Le spectre de la division inquiète de plus en plus à l’UMP. Les déclarations de François Fillon, vendredi après-midi, en témoignent. En marge d’un déplacement à Vitré en Ille-et-Vilaine, le Premier ministre a réagi à la décision de Jean-Louis Borloo de quitter le parti majoritaire : "je dis à Jean-Louis Borloo et aux radicaux qui veulent le suivre, aux centristes qui hésitent, que je me reconnais moi aussi dans plusieurs des valeurs qu'ils défendent mais que personne n'a intérêt à découper la majorité en tranches". Une façon d’acter la divergence d’opinion des centristes de la majorité. Tout en soulignant que celle-ci ne doit pas conduire à l’éclatement du parti.

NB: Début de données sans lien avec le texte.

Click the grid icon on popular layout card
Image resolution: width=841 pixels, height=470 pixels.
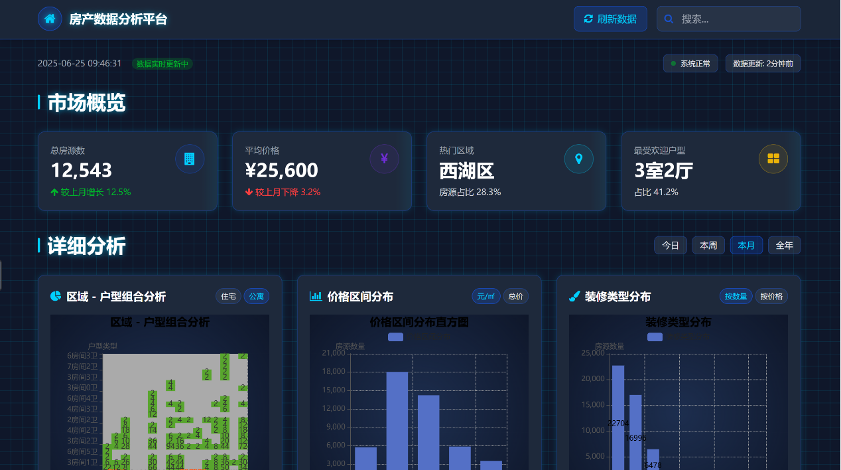pos(773,159)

L’unité de l’UMP n’est pas option

Car pour le Premier ministre, la division cr ’est risquer la défaite en 2012. Il a ainsi tenu à rappeler que "les divisions d'hier nous ont épuisés, meurtris, éloignés de nos électeurs qui n'en pouvaient plus des déchirements de la droite et du centre". Et il a martelé : "le nombre de nos adversaires nous interdit de multiplier les candidatures aux présidentielles. L'unité, ça n'est pas une option parmi d'autres, c'est une nécessité vitale".

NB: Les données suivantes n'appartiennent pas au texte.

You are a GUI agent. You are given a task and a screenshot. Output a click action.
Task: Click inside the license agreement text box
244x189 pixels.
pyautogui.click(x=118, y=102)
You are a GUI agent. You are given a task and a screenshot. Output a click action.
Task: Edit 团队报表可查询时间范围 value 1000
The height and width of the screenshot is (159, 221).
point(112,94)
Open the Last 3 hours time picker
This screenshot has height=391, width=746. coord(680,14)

Alors que Jean-Louis Borloo s’est dit "prêt", jeudi, à être candidat en 2012, François Fillon y voit un risque d’affaiblissement de la majorité : or pour lui, "ce n'est pas en affaiblissant l'UMP que nous gagnerons ensemble". La solution pour le Premier ministre, c’est donc de trouver un moyen que les "sensibilités radicales et centristes vivent, accompagnent, s'épanouissent au sein de la majorité présidentielle".